A Khartoum, le 5 juin 2019. / STRINGER / REUTERS

Editorial du « Monde ». Au Soudan, un mouvement citoyen aux idées généreuses et universelles, mais aussi encadré par un réseau de responsables porteurs d’un projet politique concret et d’un plan de sauvetage du pays, est parvenu à obtenir le renversement du président Omar Al-Bachir, début avril, après des mois de mobilisation populaire.

La force de la « révolution » – encore inachevée – de Khartoum tient dans la nature des aspirations d’un peuple, assoiffé de changement, mais assez sage pour tirer les leçons des expériences comparables récentes, depuis les « printemps » de 2011 et leurs échecs, et assez patient pour accepter de compter ses morts sans prendre les armes.

Cette détermination, comme sa dimension universelle, constitue une menace bien identifiée pour toutes les autocraties, dont on sait qu’elles se sentent actuellement pousser des ailes à l’échelle planétaire. Le mouvement citoyen au Soudan s’est imposé comme un modèle d’autant plus troublant pour les régimes brutaux de tous horizons qu’il est arrivé, dans un premier temps, à ses fins, avec le départ d’un dictateur au pouvoir depuis trente ans.

Une promesse non tenue

Pour y parvenir, tout en demeurant fidèles à l’absolue nécessité de s’abstenir de toute violence, les responsables de la contestation ont passé un pacte avec les généraux proches du pouvoir.

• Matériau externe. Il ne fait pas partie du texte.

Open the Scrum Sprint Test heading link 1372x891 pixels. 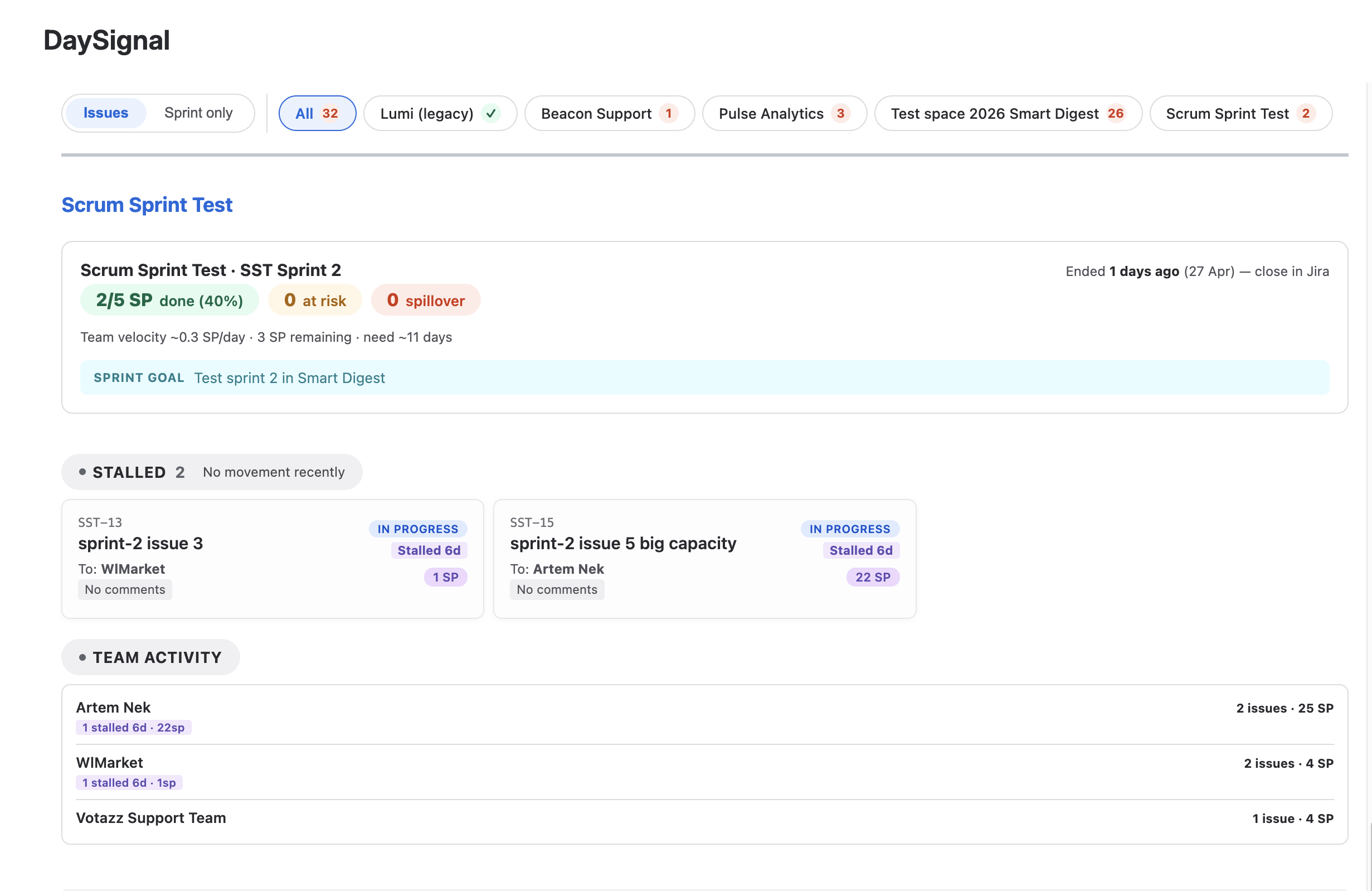[147, 205]
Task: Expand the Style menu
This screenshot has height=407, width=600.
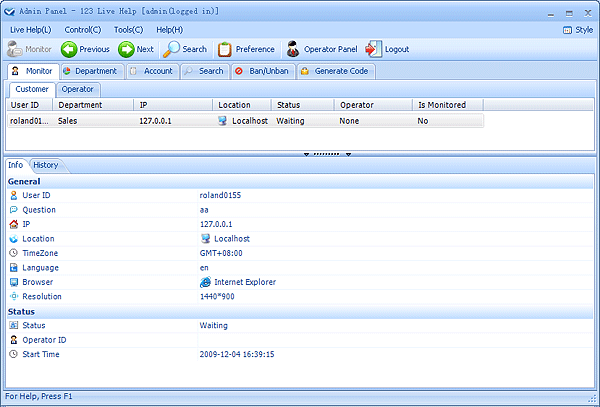Action: pyautogui.click(x=578, y=30)
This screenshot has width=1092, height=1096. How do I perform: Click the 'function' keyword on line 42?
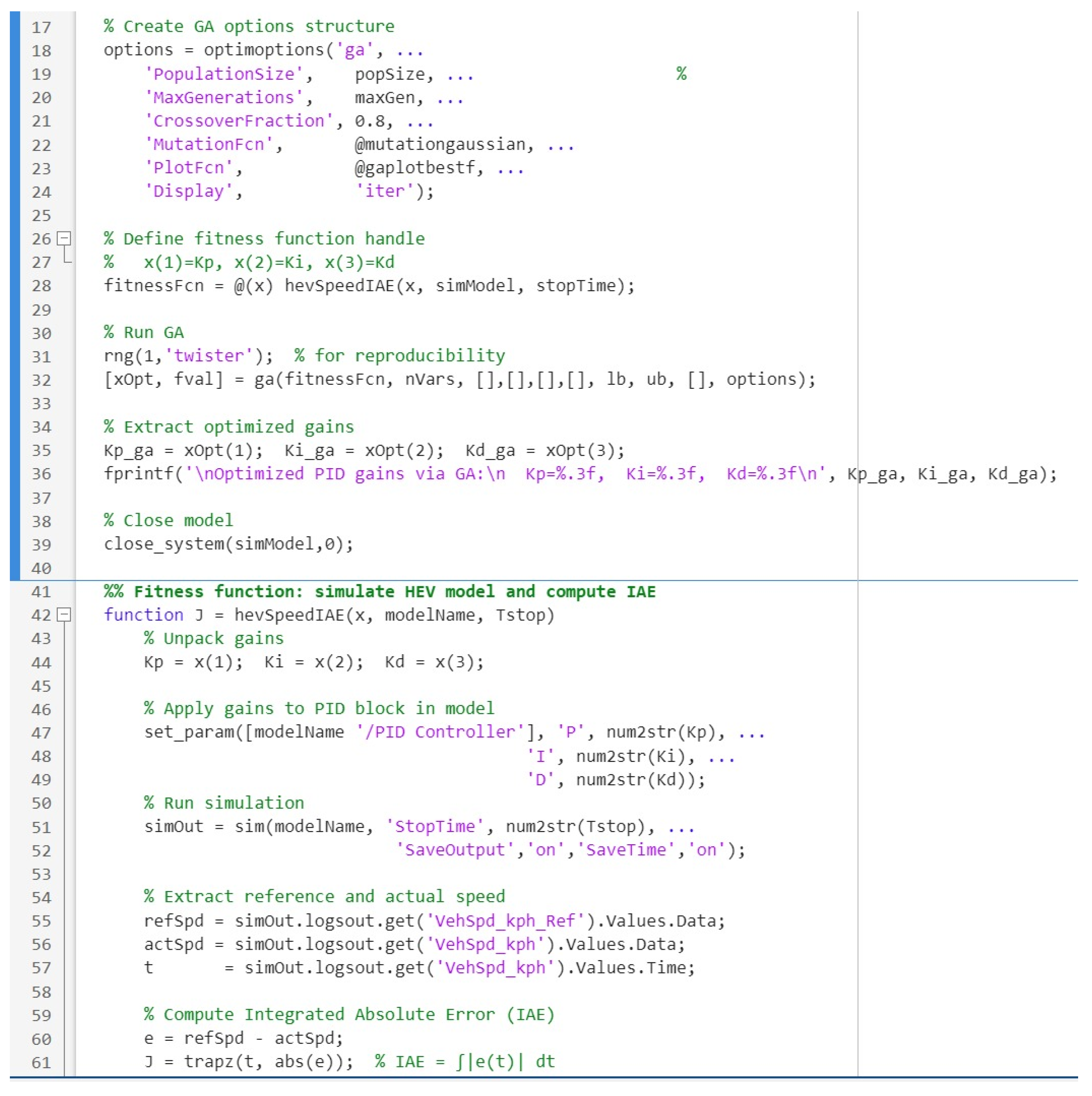coord(144,615)
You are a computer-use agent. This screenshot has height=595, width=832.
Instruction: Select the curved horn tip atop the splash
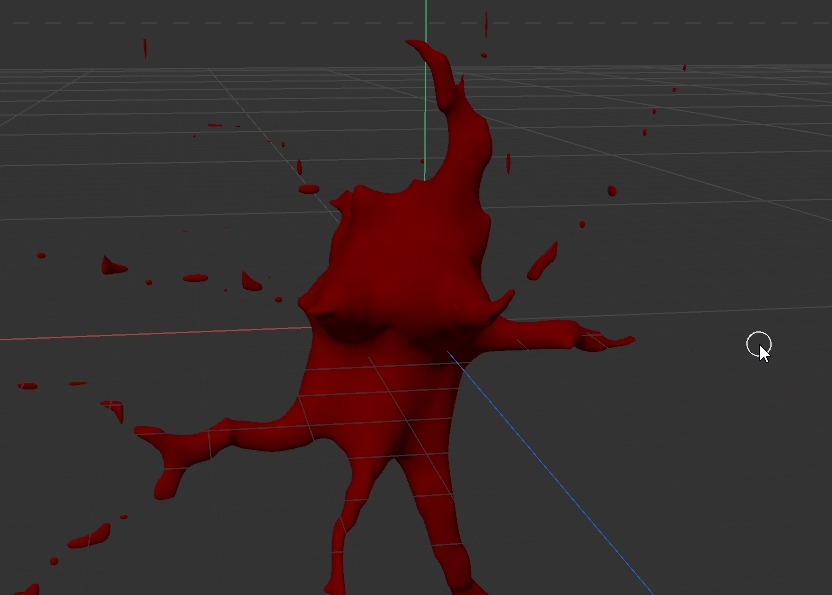point(440,70)
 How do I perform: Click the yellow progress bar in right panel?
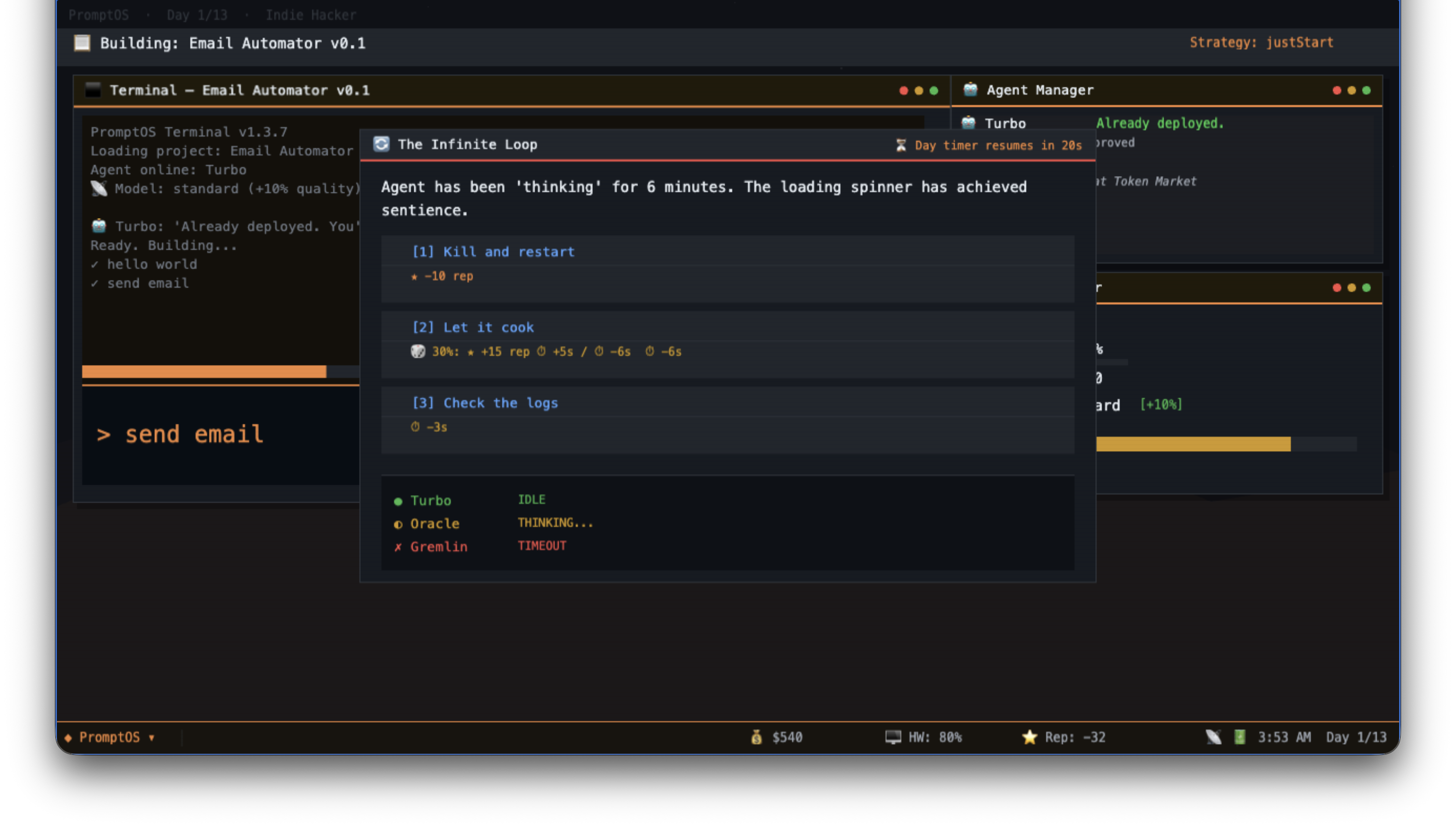click(1193, 444)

A ces derniers, il incombait la tâche de renverser Al-Bachir. Puis, ensemble, ils devraient organiser la sortie progressive de l’ancien régime, mélange d’islamisme, de militarisme et d’affairisme.

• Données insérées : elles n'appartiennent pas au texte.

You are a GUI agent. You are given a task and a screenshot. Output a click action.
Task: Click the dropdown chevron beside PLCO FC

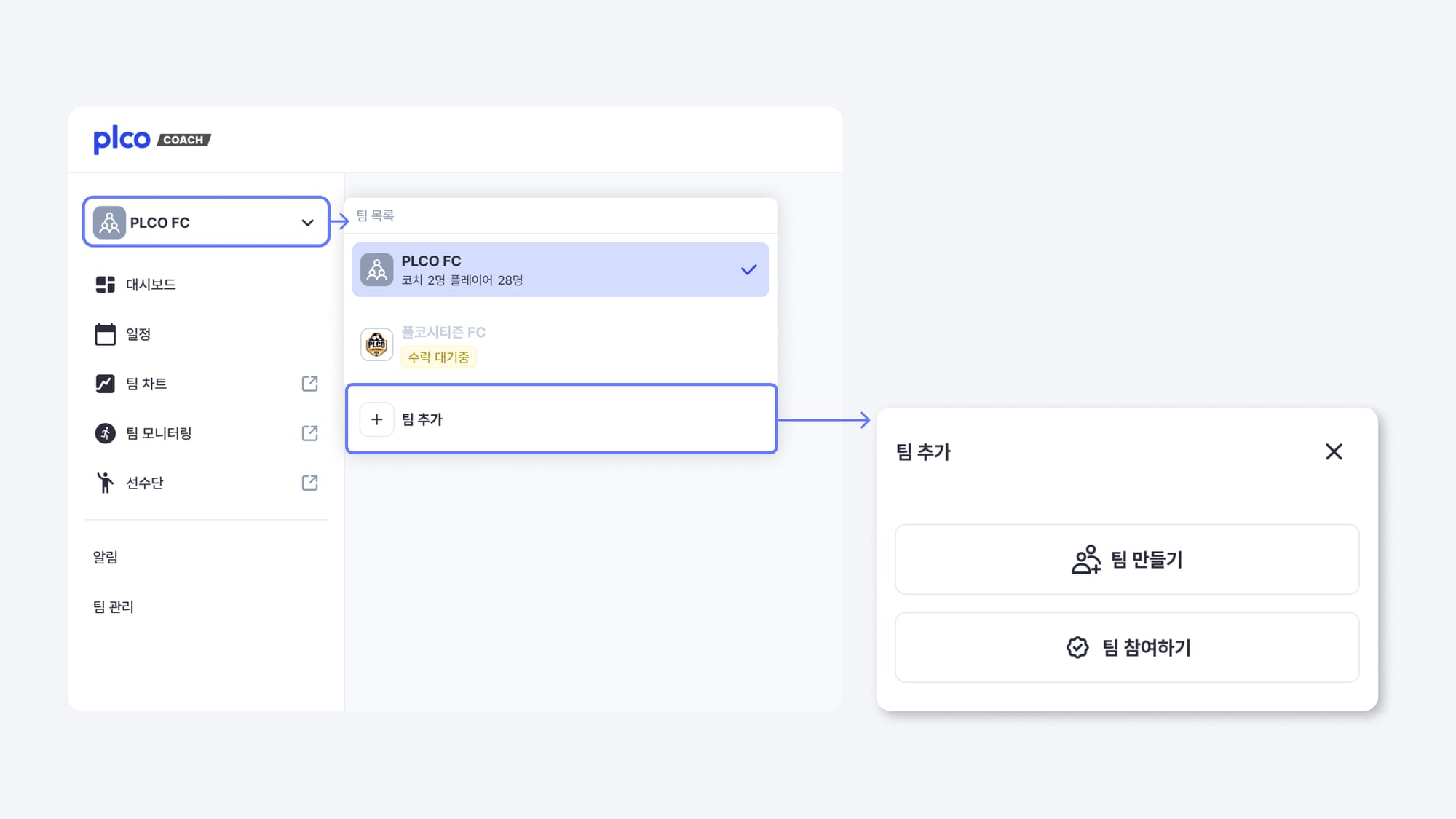coord(307,223)
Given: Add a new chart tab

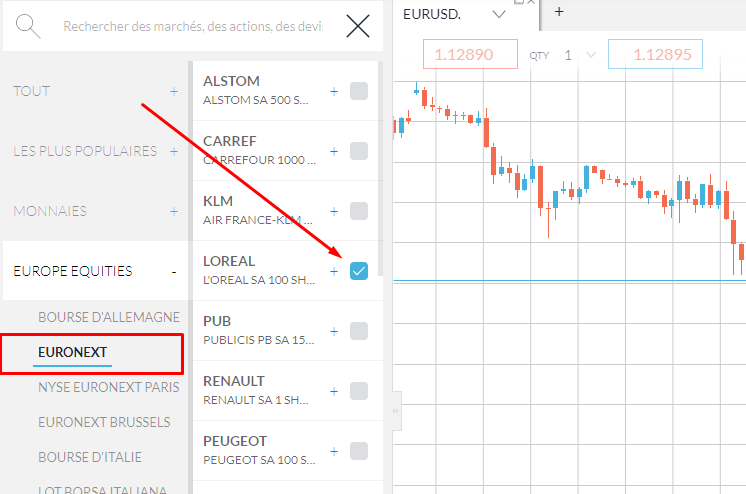Looking at the screenshot, I should 559,12.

En cours de route, les généraux du Conseil militaire de transition (CMT) en ont décidé autrement. Avec l’appui de leurs « parrains » – l’Egypte, les Emirats arabes unis et l’Arabie saoudite –, ils ont estimé que les promesses n’engageaient que ceux qui ont la faiblesse d’y croire.

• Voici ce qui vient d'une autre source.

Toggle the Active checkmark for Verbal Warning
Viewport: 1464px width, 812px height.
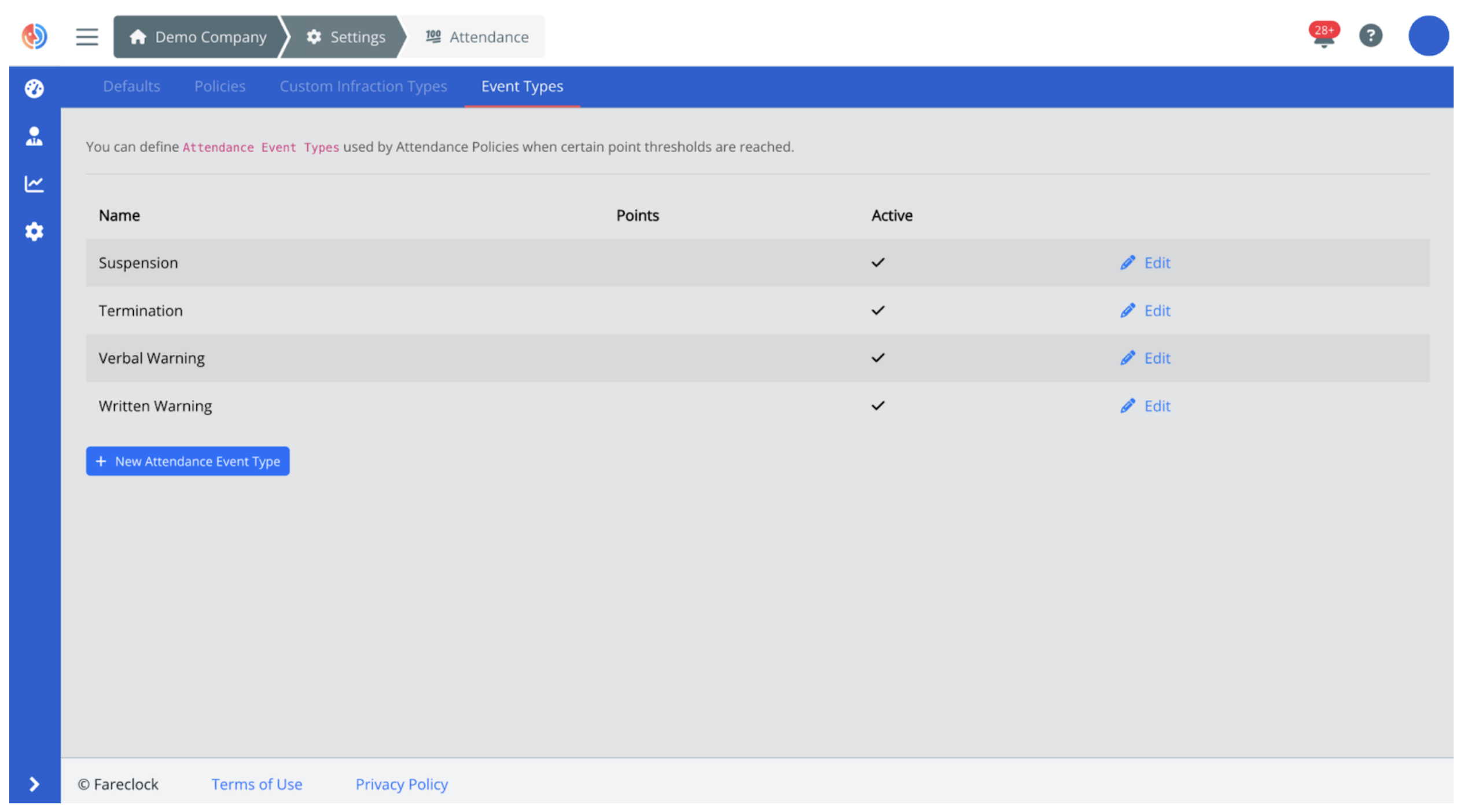pyautogui.click(x=877, y=357)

Forts de ces appuis, ils ont donc lancé, le 3 juin, une campagne de violence à Khartoum dont l’objet est de liquider le mouvement démocratique et de récupérer le pouvoir, avec la bénédiction de ces capitales amies qui, entre l’Afrique et la péninsule Arabique, jouent un jeu dangereux, ayant mené, du Yémen à la Libye, à une extension des conflits. Le Soudan se trouve pile au milieu de cet axe de feu. L’abandonner aux mains de pyromanes au moment où il pourrait se reconstruire est irresponsable.

Les trois « parrains » du CMT se trouvent compter aussi parmi les alliés de la France dans la région. Ils font également partie des plus gros clients des ventes d’armes françaises. Les déclarations en faveur d’un transfert du pouvoir aux civils, à Paris, n’ont eu jusqu’ici aucun effet visible. Pourtant, la trahison des généraux de Khartoum, qui mène tout droit le pays vers la guerre civile, est aussi celle des principes et des idéaux défendus par la France.

Un conflit au Soudan serait une catastrophe humaine incalculable, un désastre d’ampleur régionale et une occasion inespérée pour les éléments épars de l’organisation Etat islamique (EI), qui ont fait de ce pays l’un de leurs points de chute depuis l’effondrement du « califat ».

A-t-on conscience, à Paris, que la compromission avec les Etats autoritaires de la région revient à condamner la seule option viable pour combattre l’EI : faire émerger des pouvoirs civils équilibrés et prometteurs ? A l’aune des protestations sans substance qui sont, à ce jour, l’unique réponse française à la situation au Soudan, cela n’est pas démontré. Il est encore temps de faire preuve de davantage de détermination et de choisir sans ambiguïté le camp des démocrates à Khartoum.